Sunday Sermon for March 29, 2015, Palm Sunday, Year B

Readings: Mk 11:1-10; Is 50:4-7; Phil 2:6-11; Mk 14:1-15:47
Throughout the season of Lent there is a movement that brings us deeper and deeper into the events of our Lord’s saving work. There are specific points where we can note such a shift. Last Sunday marked one such shift; today marks another where we now narrow our focus more specifically onto the Passion of our Lord. Traditionally, the statues are covered and much of the sensible beauty is either removed or covered over, there are no flowers, and there was no instrumental music. This is to strip the senses of those things which could distract our focus and, thereby, help us to feel the external deprivations in order to heighten the spiritual experience.

As we recall today the triumphal entry of our Lord into Jerusalem and the events that followed within a week’s time we are being drawn into our own selves to consider these occurrences from a spiritual perspective. We have all experienced the pep rally kind of emotional fervor that can occur in certain instances. We have also experienced the emotional crash when things did not work out according to our pep rally mentality. On the natural level, that is what we see happening in the events we commemorate today and throughout the next week.

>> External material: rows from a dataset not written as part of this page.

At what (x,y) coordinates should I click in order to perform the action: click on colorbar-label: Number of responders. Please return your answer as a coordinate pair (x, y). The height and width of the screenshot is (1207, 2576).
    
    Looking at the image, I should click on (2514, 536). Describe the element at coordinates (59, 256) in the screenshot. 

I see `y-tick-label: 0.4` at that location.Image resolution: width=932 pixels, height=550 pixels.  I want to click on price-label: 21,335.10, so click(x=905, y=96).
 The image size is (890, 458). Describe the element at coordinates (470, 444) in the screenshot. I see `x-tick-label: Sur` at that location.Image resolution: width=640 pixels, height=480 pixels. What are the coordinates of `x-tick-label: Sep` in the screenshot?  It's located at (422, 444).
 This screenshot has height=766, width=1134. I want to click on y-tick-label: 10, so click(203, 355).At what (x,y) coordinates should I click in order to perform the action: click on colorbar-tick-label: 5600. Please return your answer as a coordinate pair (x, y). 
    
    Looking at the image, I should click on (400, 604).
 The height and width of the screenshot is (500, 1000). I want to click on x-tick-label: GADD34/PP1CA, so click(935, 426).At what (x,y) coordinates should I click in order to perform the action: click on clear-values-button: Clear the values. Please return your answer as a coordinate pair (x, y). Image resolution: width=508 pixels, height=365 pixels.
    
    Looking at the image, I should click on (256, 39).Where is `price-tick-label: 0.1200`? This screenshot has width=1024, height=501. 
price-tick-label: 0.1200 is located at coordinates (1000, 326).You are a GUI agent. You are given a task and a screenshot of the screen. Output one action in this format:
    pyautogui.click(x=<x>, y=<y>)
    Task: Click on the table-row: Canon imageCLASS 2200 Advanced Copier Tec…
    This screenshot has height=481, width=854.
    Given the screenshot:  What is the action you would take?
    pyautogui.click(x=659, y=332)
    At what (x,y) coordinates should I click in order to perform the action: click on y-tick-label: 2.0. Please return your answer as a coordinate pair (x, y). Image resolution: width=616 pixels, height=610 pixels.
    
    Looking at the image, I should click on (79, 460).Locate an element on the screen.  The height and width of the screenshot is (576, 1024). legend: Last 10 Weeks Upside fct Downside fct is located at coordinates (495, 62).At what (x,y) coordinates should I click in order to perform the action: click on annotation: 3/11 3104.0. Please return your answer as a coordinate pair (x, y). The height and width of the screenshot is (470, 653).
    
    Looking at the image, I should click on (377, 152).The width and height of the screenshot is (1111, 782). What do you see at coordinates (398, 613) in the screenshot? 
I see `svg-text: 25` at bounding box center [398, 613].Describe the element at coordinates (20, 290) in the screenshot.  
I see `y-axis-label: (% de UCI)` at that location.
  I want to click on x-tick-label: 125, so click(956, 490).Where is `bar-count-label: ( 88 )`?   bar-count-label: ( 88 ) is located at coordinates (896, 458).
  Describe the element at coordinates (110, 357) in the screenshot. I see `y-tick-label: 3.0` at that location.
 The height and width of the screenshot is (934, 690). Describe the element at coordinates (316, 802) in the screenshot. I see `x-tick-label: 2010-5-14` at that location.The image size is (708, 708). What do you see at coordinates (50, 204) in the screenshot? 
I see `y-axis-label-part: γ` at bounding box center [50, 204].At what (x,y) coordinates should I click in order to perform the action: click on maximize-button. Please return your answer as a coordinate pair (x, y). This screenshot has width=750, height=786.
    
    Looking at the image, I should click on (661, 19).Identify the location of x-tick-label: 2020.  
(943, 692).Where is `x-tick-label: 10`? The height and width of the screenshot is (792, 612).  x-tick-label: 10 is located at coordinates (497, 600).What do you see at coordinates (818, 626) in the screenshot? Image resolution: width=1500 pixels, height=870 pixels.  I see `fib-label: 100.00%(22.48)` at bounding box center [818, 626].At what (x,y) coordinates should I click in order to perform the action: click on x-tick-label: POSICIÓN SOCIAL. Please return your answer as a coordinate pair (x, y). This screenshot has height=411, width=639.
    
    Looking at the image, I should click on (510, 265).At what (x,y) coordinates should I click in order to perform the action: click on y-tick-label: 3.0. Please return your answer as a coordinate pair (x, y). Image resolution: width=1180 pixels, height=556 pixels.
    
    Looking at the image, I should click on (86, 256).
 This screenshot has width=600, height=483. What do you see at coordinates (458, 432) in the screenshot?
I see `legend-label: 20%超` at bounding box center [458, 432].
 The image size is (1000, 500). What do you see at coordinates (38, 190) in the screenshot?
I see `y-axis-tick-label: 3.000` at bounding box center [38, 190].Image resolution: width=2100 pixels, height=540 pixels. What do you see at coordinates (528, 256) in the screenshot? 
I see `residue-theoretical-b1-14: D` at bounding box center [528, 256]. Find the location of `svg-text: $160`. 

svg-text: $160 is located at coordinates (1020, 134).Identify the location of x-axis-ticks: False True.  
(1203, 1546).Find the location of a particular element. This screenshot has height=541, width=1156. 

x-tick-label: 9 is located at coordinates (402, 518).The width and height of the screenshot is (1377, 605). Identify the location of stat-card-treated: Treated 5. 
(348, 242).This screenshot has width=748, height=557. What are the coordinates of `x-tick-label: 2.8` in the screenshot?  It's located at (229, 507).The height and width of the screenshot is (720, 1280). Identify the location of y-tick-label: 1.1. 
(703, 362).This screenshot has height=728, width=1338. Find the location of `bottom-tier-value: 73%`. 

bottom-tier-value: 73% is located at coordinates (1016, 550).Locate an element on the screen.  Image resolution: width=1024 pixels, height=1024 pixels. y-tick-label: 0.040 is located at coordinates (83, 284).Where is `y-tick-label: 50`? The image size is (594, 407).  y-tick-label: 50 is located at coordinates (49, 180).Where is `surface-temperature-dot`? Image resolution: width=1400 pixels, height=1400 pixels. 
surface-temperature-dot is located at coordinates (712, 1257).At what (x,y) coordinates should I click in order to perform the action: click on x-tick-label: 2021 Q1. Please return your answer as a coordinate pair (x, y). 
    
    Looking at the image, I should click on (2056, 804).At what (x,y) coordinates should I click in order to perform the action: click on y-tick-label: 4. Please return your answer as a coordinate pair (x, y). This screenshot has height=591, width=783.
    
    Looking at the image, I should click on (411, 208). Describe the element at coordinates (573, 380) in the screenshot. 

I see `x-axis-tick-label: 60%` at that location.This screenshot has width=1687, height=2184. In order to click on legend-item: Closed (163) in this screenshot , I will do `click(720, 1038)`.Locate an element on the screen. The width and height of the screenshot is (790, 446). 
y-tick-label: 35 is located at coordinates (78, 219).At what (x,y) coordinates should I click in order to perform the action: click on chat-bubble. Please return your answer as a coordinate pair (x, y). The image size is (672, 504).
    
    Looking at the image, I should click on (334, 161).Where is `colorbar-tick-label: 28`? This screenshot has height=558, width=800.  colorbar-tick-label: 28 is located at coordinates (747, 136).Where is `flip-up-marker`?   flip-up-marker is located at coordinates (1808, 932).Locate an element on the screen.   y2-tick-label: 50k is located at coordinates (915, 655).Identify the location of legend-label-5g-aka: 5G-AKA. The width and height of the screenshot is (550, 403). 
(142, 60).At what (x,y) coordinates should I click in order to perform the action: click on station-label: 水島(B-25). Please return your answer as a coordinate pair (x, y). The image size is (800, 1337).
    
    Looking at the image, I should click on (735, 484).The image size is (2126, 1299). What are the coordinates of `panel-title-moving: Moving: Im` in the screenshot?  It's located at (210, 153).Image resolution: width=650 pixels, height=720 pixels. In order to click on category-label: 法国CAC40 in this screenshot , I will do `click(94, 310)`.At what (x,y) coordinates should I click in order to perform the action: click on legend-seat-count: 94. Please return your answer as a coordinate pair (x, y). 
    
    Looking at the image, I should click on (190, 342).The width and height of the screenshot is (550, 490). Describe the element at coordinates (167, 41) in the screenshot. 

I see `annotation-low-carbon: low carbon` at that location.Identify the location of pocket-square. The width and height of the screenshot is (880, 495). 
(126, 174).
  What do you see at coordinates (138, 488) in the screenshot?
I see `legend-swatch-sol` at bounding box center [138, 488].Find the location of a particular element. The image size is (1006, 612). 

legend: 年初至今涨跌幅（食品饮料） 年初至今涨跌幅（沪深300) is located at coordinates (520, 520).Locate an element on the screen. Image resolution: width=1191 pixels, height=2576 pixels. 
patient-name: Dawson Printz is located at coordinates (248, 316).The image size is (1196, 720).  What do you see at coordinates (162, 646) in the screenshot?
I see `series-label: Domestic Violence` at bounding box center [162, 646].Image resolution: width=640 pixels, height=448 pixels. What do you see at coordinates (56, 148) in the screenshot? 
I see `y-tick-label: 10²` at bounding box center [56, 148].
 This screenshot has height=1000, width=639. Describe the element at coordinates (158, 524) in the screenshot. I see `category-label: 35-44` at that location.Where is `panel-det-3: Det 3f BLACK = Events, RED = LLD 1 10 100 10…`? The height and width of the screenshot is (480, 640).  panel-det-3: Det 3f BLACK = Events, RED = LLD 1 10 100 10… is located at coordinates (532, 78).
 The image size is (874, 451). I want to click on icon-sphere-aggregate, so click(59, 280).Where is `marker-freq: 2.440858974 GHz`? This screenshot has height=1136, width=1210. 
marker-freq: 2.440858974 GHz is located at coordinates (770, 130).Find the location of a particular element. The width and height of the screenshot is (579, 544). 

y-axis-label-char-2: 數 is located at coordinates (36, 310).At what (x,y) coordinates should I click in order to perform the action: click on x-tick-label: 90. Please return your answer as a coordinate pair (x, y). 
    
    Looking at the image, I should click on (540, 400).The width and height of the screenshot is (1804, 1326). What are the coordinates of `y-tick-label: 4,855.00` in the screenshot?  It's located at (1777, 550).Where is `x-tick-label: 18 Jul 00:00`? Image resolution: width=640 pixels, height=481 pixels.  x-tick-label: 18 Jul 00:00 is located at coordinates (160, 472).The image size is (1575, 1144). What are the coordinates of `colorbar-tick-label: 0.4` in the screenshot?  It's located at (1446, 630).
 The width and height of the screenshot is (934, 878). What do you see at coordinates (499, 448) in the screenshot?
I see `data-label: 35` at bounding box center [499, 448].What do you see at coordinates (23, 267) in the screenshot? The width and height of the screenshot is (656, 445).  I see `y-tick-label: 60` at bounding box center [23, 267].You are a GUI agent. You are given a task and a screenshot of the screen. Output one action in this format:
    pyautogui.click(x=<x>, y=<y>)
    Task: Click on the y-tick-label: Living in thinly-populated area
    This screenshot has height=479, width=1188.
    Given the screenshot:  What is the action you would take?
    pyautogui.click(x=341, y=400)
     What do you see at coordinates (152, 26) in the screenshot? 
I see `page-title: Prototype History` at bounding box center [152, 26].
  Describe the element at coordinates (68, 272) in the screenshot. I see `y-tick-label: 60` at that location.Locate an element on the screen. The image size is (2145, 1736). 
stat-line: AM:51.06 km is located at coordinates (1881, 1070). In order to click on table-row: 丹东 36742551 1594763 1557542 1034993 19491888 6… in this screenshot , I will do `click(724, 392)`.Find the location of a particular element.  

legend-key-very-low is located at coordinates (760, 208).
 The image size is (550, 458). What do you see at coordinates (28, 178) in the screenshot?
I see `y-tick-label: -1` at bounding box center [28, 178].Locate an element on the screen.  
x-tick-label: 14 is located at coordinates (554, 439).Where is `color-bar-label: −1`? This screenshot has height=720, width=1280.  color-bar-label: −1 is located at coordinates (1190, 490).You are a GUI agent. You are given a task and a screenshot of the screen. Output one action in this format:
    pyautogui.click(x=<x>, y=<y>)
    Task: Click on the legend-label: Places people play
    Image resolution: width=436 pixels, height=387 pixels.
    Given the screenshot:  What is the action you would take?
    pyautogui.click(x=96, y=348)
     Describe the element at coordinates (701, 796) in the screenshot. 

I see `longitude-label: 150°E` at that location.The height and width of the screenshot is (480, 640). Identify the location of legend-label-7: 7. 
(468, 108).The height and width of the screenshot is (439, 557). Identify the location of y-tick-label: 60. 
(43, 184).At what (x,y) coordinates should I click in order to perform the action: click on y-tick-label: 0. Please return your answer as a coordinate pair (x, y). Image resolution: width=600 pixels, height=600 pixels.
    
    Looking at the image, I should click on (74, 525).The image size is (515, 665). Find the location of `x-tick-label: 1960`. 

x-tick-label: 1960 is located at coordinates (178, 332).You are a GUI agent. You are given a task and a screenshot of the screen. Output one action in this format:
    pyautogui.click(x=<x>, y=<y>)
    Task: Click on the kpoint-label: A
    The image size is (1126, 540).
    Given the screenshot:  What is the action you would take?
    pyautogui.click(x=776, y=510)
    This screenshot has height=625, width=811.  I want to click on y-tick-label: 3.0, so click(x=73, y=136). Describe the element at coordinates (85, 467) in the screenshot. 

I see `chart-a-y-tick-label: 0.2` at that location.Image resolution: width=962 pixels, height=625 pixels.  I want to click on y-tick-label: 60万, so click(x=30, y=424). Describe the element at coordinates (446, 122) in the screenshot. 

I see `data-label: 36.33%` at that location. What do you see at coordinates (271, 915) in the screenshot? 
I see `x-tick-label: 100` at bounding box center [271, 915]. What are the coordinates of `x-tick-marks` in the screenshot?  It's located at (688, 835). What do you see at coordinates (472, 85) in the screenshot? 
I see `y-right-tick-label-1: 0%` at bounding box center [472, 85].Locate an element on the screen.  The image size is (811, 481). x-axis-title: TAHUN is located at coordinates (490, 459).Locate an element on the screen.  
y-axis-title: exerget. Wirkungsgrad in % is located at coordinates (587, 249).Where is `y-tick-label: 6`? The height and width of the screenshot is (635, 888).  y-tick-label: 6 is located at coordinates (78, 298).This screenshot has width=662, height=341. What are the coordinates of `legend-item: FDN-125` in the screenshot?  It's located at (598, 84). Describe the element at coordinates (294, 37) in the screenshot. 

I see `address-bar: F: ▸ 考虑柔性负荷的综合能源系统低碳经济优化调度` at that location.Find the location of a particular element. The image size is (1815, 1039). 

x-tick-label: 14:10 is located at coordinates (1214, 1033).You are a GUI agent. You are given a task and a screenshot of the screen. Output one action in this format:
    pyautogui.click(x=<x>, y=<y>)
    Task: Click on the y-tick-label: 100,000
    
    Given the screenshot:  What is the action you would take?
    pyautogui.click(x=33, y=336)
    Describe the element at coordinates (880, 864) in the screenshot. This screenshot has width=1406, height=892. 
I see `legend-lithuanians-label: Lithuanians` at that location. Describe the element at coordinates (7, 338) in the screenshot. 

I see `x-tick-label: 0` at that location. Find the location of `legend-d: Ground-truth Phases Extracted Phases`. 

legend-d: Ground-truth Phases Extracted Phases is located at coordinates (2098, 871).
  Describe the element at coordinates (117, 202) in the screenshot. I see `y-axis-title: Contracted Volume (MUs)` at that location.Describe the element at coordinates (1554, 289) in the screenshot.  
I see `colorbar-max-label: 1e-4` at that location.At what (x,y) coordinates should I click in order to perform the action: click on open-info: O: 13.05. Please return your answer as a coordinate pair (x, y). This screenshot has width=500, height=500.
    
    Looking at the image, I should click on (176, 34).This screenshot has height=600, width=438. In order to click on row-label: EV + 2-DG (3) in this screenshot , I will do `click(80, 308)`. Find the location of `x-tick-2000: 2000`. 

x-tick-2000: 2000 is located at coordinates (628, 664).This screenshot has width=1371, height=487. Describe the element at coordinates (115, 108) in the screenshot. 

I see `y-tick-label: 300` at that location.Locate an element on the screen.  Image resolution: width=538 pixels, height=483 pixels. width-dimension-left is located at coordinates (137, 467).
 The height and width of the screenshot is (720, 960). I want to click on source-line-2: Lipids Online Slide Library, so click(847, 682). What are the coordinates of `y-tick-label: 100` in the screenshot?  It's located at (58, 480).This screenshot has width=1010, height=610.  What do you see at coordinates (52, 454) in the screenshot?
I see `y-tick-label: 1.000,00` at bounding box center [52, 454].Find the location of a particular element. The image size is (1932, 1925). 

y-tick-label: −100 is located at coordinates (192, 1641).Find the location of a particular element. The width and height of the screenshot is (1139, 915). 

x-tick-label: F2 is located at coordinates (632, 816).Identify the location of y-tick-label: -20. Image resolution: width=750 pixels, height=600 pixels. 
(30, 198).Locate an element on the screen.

While it is good to experience some of the emotions that would, undoubtedly, have been experienced by those who loved and followed Jesus 2000 years ago, it is far more important to unite with our Lord spiritually. For Jesus these days were not about the emotions. Sure He was hailed, He was denied, He was ignored, He was treated unjustly, and He was crucified. But it was all spiritual for Him. Our hearts break when we think of the meeting he had with His Mother as He carried His Cross, but we cannot even begin to imagine what was happening spiritually between the two of them.

With so much that could be considered in the readings today, I want to focus in on a point that comes up in the first Gospel. As Jesus is riding into Jerusalem on a borrowed donkey the people are crying out their hosannas before Him. We continue to do this at every Mass at the end of both the Sanctus and the Benedictus. The Church has chosen not to translate this word, but to keep it in its Hebrew form for all of us to use.

The word hosanna comes from two Hebrew words that mean “save us, we beg you.” The fact that the people are crying out this prayer as Jesus moves toward Jerusalem is very important. As we see in the first Gospel the people recognize that Jesus comes in the Name of the Lord and they clearly equate the events that are happening with the coming of the promised Kingdom of David. In other places we hear them calling out hosanna to the son of David. It is in these various contexts that the people are also praying for salvation from on high (hosanna in the highest).

All of this is to say that they recognized that Jesus is the Messiah. If this was just a emotional thing because they were caught up in what everyone else was doing, then there was no real faith behind the emotions. It may even be that some of these same people were caught up in the emotionally charged scene that took place outside of the Praetorium as their cries of “hosanna” turned to cries of “crucify Him.”

On the other hand, I suspect that there were many people in the crowd on Palm Sunday who did have a deeper faith and confidence that Jesus truly is the Messiah. The problem for most of them however, and we see this in the Apostles as well, is that they did not understand what that meant. Cheering for the king, cheering for the one you want to anoint as the leader is great, but the work of the Messiah was to suffer and to die. Only those who could go deep within themselves and unite with the Lord in the depths of their soul could have understood this. The same is true today.

We know, because we have been taught, about the necessity of our Lord’s Passion and death. However, unless we move deeper than the surface, we will not understand it. It is we who now cry out “hosanna” as we make an act of faith in Jesus as the Christ, the Messiah of God and the Savior of the people. Only those with true faith and love will be willing to open their hearts to receive Him and be united with Him. Those who are engaged in the emotions will keep their distance. Each of us needs to examine our own heart and decide if we will draw near to Jesus on the Cross.